ZachXBT attacca Ledger e mette in dubbio le hardware wallet
ZachXBT sostiene che Ledger Live e altre soluzioni non siano adatte per somme importanti, mentre i recenti casi su Ledger e Trezor riaprono il dibattito sulla self-custody.

In breve
- L'investigatore crypto ZachXBT sostiene che le hardware wallet oggi non siano abbastanza affidabili per firmare transazioni e custodire somme importanti.
- Nel mirino finisce soprattutto Ledger, perché secondo lui Ledger Live viene aggiornato troppo spesso, con effetti negativi su funzioni e interfaccia.
- Il tema torna al centro del dibattito dopo i recenti incidenti che hanno coinvolto Ledger e Trezor, e che mostrano quanto contino anche software e abitudini degli utenti.
Giovedì l'investigatore crypto ZachXBT ha rivolto critiche molto dure alle hardware wallet.

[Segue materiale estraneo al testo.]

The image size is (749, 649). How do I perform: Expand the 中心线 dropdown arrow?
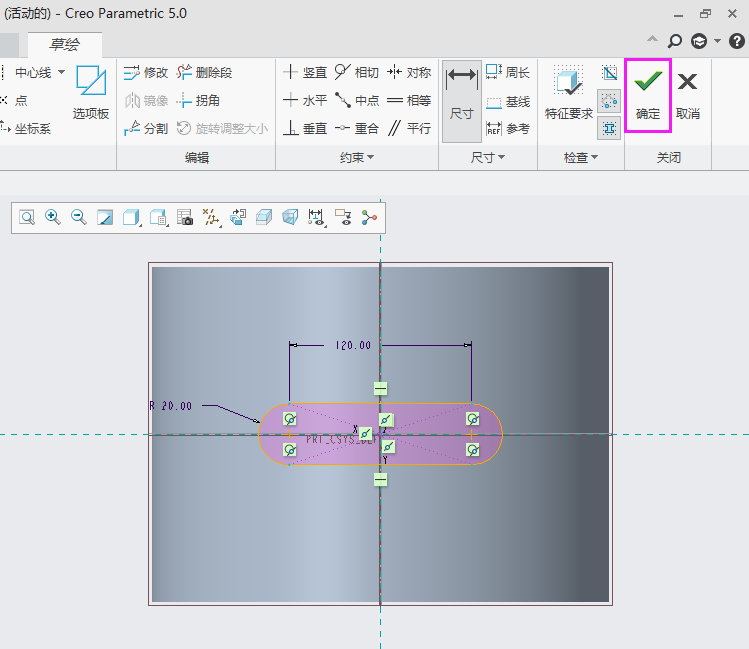[62, 72]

A suo avviso, la maggior parte delle soluzioni oggi in circolazione non offre abbastanza affidabilità né per firmare transazioni né per conservare importi rilevanti. Il punto tocca uno dei nodi più sensibili del settore crypto: quanto si può davvero considerare sicura una hardware wallet, se a creare problemi è il dispositivo stesso o il software collegato?

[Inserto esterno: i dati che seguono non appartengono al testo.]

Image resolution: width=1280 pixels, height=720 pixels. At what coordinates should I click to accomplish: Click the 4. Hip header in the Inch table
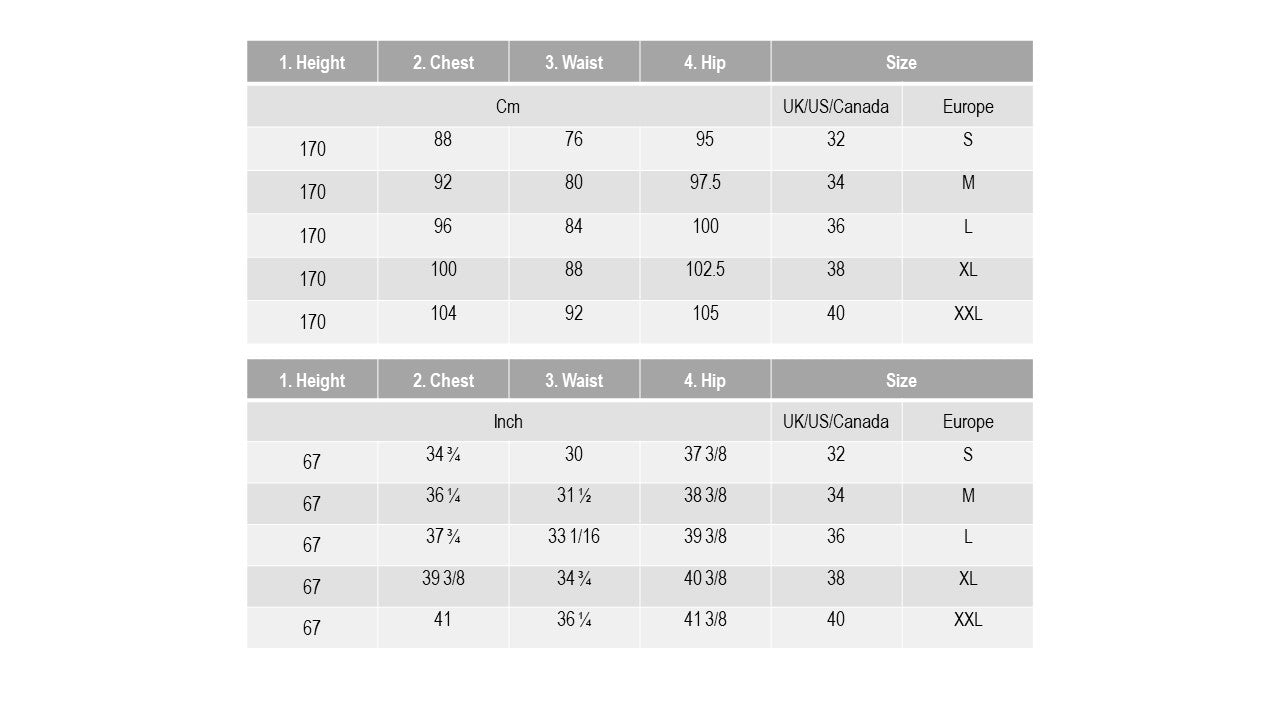(705, 380)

Critiche a sicurezza e facilità d'uso
ZachXBT ha spiegato che, secondo lui, tutte le hardware wallet disponibili oggi mostrano limiti sia sul fronte della security sia su quello della semplicità d'uso. Per questo, non le ritiene adatte a operazioni ad alto rischio. Come alternativa, suggerisce di usare un iPhone separato, dedicato solo ai wallet e senza altre funzioni installate.
Secondo l'investigatore, questa soluzione offrirebbe più controllo e meno punti deboli rispetto a una hardware wallet tradizionale. Ha però aggiunto anche una frase molto netta, usando queste parole: “Only do this if you are not low iq.”

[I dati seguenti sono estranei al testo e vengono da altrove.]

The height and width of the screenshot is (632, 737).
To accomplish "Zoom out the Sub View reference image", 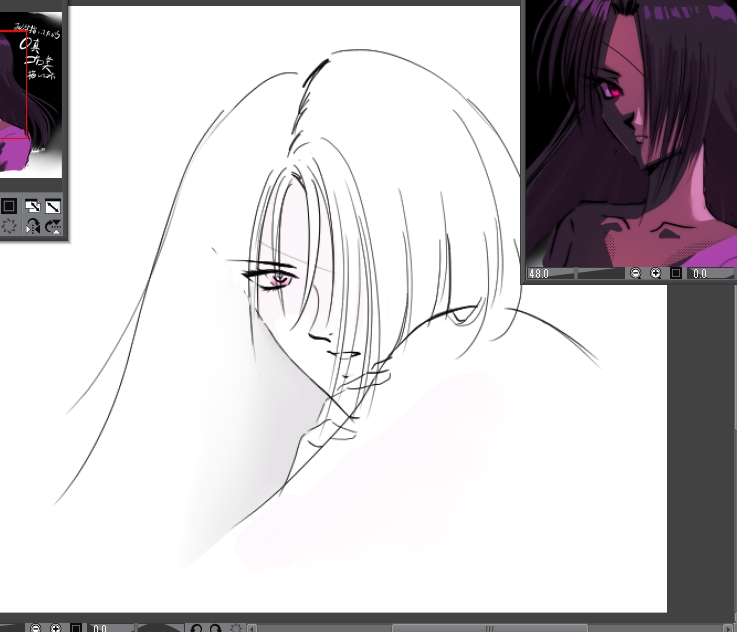I will click(x=635, y=273).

Ledger riceve le critiche più pesanti
Il bersaglio principale delle sue critiche è Ledger. ZachXBT ha contestato soprattutto i continui aggiornamenti di Ledger Live, che a suo dire cambiano troppo spesso interfaccia e app senza una reale necessità, arrivando persino a compromettere funzioni di base. Il post ha subito acceso il confronto sui social crypto, dove diversi utenti hanno raccontato le proprie frustrazioni con le hardware wallet.
Il momento in cui arriva questa polemica rende il tema ancora più sensibile. A gennaio 2026 Ledger ha subito una violazione dei dati che ha coinvolto circa 270.000 record di clienti, anche se in quell'occasione non sono stati sottratti private key o seed phrase. Anche Trezor è finita sotto i riflettori a giugno 2026 dopo una vulnerabilità nel chip TROPIC01 della Safe 7, ma l'azienda, insieme a Tropic Square, ha chiarito che il problema non comporta la perdita dei fondi perché ha interessato solo uno dei tre livelli di sicurezza. Il quadro si inserisce in una tendenza più ampia, in cui non è solo il codice a fare la differenza, ma anche la gestione delle chiavi e le debolezze operative; in una recente analisi si è visto anche il danno causato da private key compromesse.
Perché è importante
Per chi usa crypto in Europa, il dibattito è rilevante perché le hardware wallet vengono spesso considerate il riferimento per la self-custody. Allo stesso tempo, la sequenza recente di incidenti mostra che la sicurezza finale non dipende solo dall'hardware, ma anche dal software, dalla supply chain e dal comportamento degli utenti. Questo potrebbe spingere ancora di più l'attenzione verso soluzioni alternative, come dispositivi di signing separati o procedure operative più rigorose.